May 12, 2026

AI Research

Albert

Ziegler

Mythos for Offensive Security: XBOW's Evaluation

We received early access to Mythos Preview for early capability testing a few weeks back. Today, we can finally share what we found.

About two months ago, Anthropic invited us to help them assess the capability of a new model they thought represented a significant shift in capability. So we put it through our security gauntlet. Benchmarks, workflows, interactive use, and integrations.

Today, we can finally share details on how we tested Mythos Preview, what we found, and what it means.

Spoilers: This model is a major advance. It is substantially better than prior models at finding vulnerability candidates, especially when source code is available. It communicates with unusual technical precision, reasons well about code, and shows strong promise in complex domains such as native-code analysis and reverse engineering.

Our takeaway: Mythos Preview is a powerful tool for generating strong vulnerability leads and technically precise analysis. It is especially adept at analyzing source code with a security mindset. It's not magic, though: a model is a brain without a body. While source code audits are mostly a brain activity, live site pentests like the ones XBOW performs very much need a body whose skill and control can match the brain's power.
‍

Testing methodology

The first thing we did was assemble a diverse team of 10 experts from different parts of the company that could assess the model from different directions. We test all models with the same internal benchmarking system we have used to analyze Opus 4.7 and GPT 5.5. In this system, we take open source applications where vulnerabilities were previously discovered, freeze them at the vulnerable version, and run our agents against them.

But this time, we expanded our testing to analyze other angles as well:

The model’s judgment with regard to threat modeling, vulnerability validation, and safety
The model’s ability to read source code versus interact with live systems
Its ability to find exploits we’re not yet looking for in our standard assessments, e.g., native app vulnerabilities
‍

A note on terminology: When people say “Mythos,” they sometimes refer to the raw model. In this evaluation, we explored Mythos Preview both inside Claude Code, and as a raw model, using it via its API as an engine for XBOW’s agents. We separate those cases because orchestration, tools, prompting, and live-site access materially affect outcomes.
‍

Results

Our testers who tried out Mythos Preview in interactive use were quite impressed. “This is a lot closer to `just go and find something` than anything I’ve seen so far,” said one of them. We tried giving it our own source code, and it found weaknesses – nothing truly terrible, thankfully, but there were several items we wanted to repair. We tried it on open source software, and at the end of week one, we had quite a few new vulnerabilities we had to disclose.
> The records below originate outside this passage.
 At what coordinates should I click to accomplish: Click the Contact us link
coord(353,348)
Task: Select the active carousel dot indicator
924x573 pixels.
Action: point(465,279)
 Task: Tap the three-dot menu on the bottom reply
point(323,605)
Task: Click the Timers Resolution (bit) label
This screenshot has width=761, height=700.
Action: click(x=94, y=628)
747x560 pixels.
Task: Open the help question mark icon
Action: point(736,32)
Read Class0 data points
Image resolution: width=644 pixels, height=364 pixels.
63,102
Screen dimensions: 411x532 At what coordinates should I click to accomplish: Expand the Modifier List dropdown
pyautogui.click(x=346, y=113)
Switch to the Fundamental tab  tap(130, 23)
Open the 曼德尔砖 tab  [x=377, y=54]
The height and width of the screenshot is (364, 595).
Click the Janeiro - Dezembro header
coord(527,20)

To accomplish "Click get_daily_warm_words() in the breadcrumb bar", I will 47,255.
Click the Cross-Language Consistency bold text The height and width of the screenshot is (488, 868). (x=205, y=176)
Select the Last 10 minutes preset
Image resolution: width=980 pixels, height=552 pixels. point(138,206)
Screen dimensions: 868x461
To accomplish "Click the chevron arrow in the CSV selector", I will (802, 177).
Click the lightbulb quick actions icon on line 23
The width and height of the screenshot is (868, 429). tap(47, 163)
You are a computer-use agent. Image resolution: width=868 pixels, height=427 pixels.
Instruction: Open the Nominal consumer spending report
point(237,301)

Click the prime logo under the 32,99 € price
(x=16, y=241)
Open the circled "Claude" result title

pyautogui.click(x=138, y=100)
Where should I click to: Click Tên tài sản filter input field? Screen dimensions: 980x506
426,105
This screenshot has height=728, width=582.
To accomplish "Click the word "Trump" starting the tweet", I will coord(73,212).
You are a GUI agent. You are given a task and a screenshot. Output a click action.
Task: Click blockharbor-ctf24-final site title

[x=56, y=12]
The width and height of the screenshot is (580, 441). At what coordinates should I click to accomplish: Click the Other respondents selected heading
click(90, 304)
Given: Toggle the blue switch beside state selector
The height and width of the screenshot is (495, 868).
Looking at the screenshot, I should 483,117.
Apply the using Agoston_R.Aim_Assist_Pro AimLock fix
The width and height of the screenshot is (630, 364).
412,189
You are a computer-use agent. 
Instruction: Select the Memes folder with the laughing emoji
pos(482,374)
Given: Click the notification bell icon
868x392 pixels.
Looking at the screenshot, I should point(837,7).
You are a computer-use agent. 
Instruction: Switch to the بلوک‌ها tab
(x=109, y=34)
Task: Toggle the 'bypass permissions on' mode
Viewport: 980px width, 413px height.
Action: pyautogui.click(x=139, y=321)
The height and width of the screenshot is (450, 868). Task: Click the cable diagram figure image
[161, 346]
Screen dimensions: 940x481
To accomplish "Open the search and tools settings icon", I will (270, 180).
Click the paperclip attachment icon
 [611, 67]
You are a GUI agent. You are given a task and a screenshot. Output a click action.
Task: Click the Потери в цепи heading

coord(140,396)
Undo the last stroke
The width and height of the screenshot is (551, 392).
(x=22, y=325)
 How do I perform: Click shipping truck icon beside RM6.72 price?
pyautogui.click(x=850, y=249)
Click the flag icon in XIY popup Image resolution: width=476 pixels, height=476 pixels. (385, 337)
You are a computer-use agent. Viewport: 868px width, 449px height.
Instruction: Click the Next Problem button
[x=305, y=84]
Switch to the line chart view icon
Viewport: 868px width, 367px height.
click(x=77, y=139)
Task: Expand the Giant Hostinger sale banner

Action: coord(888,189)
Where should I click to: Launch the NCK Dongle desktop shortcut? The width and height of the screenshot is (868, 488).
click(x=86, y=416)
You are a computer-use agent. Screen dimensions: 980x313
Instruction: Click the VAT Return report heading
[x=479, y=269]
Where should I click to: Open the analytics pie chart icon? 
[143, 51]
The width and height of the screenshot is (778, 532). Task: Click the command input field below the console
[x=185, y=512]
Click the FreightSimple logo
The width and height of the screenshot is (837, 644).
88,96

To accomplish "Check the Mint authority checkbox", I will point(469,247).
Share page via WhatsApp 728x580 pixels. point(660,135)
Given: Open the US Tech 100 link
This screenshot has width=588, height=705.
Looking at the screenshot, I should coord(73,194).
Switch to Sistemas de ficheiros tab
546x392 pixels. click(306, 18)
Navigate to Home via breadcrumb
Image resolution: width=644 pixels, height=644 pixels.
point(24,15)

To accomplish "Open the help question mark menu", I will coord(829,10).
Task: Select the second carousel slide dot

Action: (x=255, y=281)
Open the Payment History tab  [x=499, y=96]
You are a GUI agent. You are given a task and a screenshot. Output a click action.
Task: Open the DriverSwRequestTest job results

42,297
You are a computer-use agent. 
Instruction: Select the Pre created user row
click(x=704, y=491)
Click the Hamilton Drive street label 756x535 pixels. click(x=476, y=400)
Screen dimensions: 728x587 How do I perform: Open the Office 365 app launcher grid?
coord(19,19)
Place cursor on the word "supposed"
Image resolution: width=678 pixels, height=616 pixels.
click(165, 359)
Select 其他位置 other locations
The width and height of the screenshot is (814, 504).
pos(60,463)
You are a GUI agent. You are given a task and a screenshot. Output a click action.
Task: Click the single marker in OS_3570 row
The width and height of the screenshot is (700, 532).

Our testers who tried out Mythos Preview on benchmarks were also quite impressed, but their appreciation was a slightly different kind: impressed _with data_. Their results also laid bare the difference between areas where the model was runaway powerful, and where it presented only a modest advance.
‍

Mythos Preview Benchmark Performance

Our key takeaways after analyzing Mythos Preview include:

It’s extremely powerful for source code audits.
It’s good, but less powerful, at validating exploits.
Its judgment is mixed. It can be too literal and conservative, and also tends to overstate the practical relevance of its findings.
It’s strong in native-code vulnerability discovery and reverse engineering.
‍

Next-level vulnerability discovery

Mythos Preview presents a significant step up over all existing models, regardless of provider, on XBOW’s web exploit benchmark.

This benchmark is designed to test whether a model can help XBOW find validated, actionable vulnerabilities in live website environments. A case is counted as passed only when the system finds a validated way to act on the vulnerability (PoC||GTFO) after a series of 80 “actions,” where an action might be a shell or a Python script using standard commands or XBOW’s suite of attack tools.

Note: We haven't included Opus 4.7 in this chart because that model interacts with our system in a unique way, making this particular stat less relevant for it – we’ve written up the full story here.

Compared to the newest model at the time (Opus 4.6), this was a strong increase:

The number of false negatives was cut by 42%.
In a variation where we gave both models the site’s source code, it was even cut by 55%.

This was the first instance of a theme that would surface again and again: Mythos Preview is impressive at writing code, but even more impressive at reading it.

Below are the pass rates of Mythos Preview, Opus 4.6, and GPT 5.5 as a function of the allowed number of actions (executed scripts). Mythos Preview finds vulnerabilities in significantly fewer iterations than Opus 4.6, although the difference to GPT-5.5 is less pronounced.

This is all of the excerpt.